Provided text:
┌──

Don Black, who can’t resist boasting about his son’s accomplishments, from winning a science fair at 13 to making stained glass and metal working at a Renaissance fair, said he was concerned about sending his son to a school that, according to the Princeton Review, has one of the most politically liberal student bodies in the country. Now, after hearing from some of Derek’s friends about how he was supposedly treated by other students, Don Black believes his concerns were justified.

“He was subject to a vicious hate campaign,” he said. “A minority of students there made a cause out of hating Derek. In fact, some of them actually made hating him and harassing him in every way part of their identity.”


“White nationalism is a failed theory,” Christian Picciolini, a former neo-Nazi, told The Daily Beast. “Someone who had it forced down his throat for so many years is probably more likely to see the light of day and get out. It’s impossible not to see the flaws if you know that much about it.”

At age 14, Picciolini helped found a neo-Nazi skinhead gang on the streets of his working-class Chicago suburb. By the mid-’90s, he’d become the leader of the Northern Hammer Skinheads, a chapter of one of the world’s largest and most violent neo-Nazi factions. When he opened up his own record store in Chicago in 1994, Picciolini was forced to interact with the minorities he reviled. It was then that he first questioned his beliefs. Once his two sons were born, Picciolini left the movement. “I wanted to keep them away from what I thought was a dirty lifestyle.”

└──

To-do list:
1. Decide whether each statement below agrees with the passage about Don Black and Christian Picciolini. For each, answer yes or no and quote the words of that passage that settle it. (a) Picciolini helped found a neo-Nazi skinhead gang at age 14. (b) Picciolini opened his record store in Chicago in 1998. (c) Don Black said that a majority of students made a cause out of hating Derek.
2. Carry the passage about Don Black and Christian Picciolini forward from its final sentence.

Information shown:
┌──

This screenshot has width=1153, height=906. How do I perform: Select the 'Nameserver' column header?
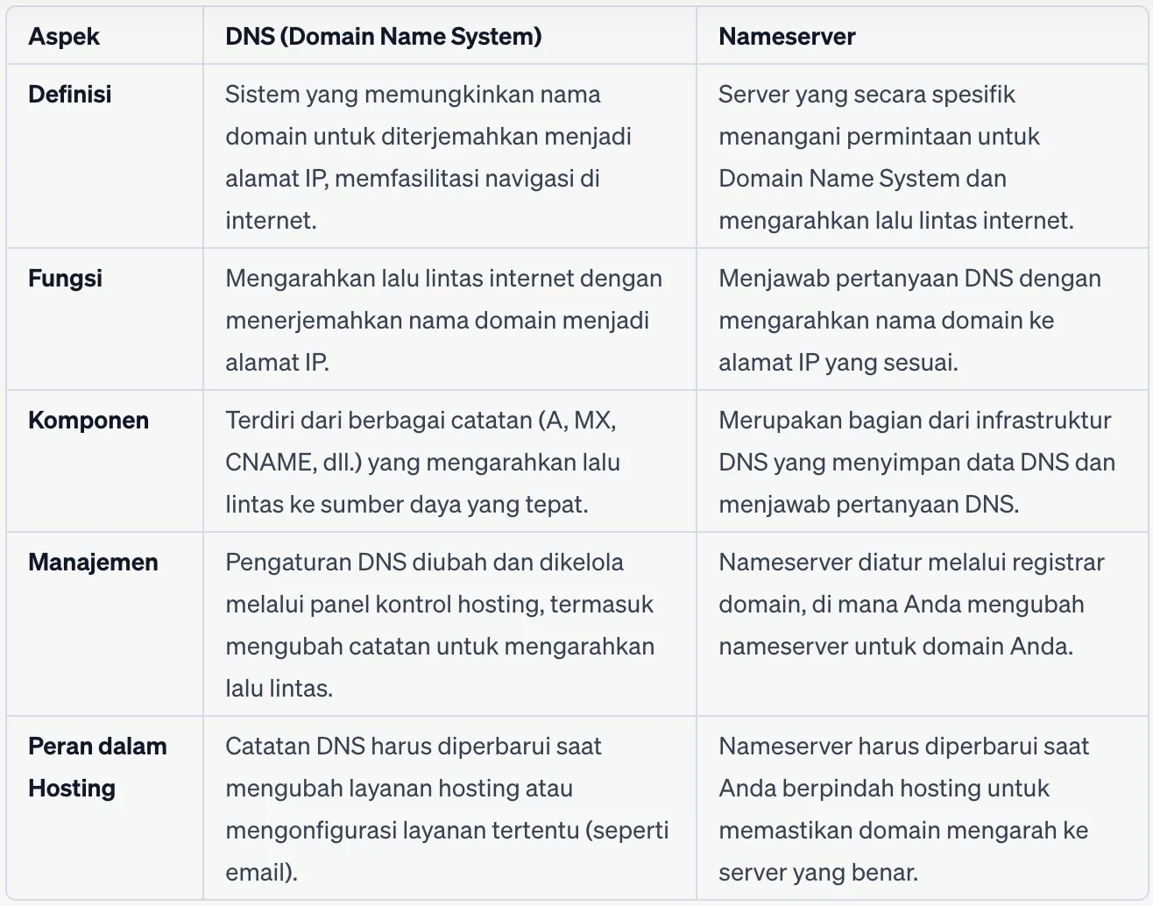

└──

Final answers:
1.
(a) Yes: "At age 14, Picciolini helped found a neo-Nazi skinhead gang"
(b) No: "When he opened up his own record store in Chicago in 1994"
(c) No: "A minority of students there made a cause out of hating Derek."

2.
A leader in the movement, Picciolini was able to frame his defection as a retirement. He left without a stir and after years of quietly distancing himself from the cause founded Life After Hate, an organization run by former extremists who use their experience both to assist police and government agencies in investigations and encourage others to break away from hate groups—a rehab for racists.

Frank Meeink and Angela King, both ex-skinheads affiliated with Life After Hate, say spending time in prison, getting to know people they would have hated or even hurt on the street, pushed them to change.

“Some of the closest friends I’ve ever had were a group of Jamaican women I met in prison and they would ask me things that were hard to answer. Like, ‘If you met me on the street, would you fight me? Would you call me names?’” King served three years for aiding the 1998 robbery of an adult video store in Florida.

“It’s like having to break a very bad habit,” she told The Daily Beast. “It was an intense process of scrutinizing my own thoughts and actions, taking everything step by step and asking, ‘Why did I think that?’ and ‘Why do I feel this way?’”

“We’ve all discovered that this movement that promised us we would be proud white warriors isn’t panning out the way they told us it would,” said Frank Meeink, who left the movement after serving time in prison for kidnapping and beating a rival gang member. “Eventually most people come to the conclusion that this movement, any racist group, is evil. Either you accept that it’s going to be evil or you change.”


Derek Black’s letter to the SPLC offers few details about what changed his views on race but makes clear that they have shifted dramatically. “I am sorry for the damage done by my actions and my past endorsement of white nationalism,” he writes. “I can’t support a movement that tells me I can’t be a friend to whomever I wish or that other people’s races require me to think about them in a certain way or be suspicious at their advancements.”

Mark Potok says he was as surprised as anyone to see Black’s renunciation of white nationalism sitting in his inbox. Not long after the letter was published, Black’s profile was removed from the SPLC’s catalog of major extremists and organizations. “It turns out that Derek Black is an intelligent young man who found his way,” Potok said.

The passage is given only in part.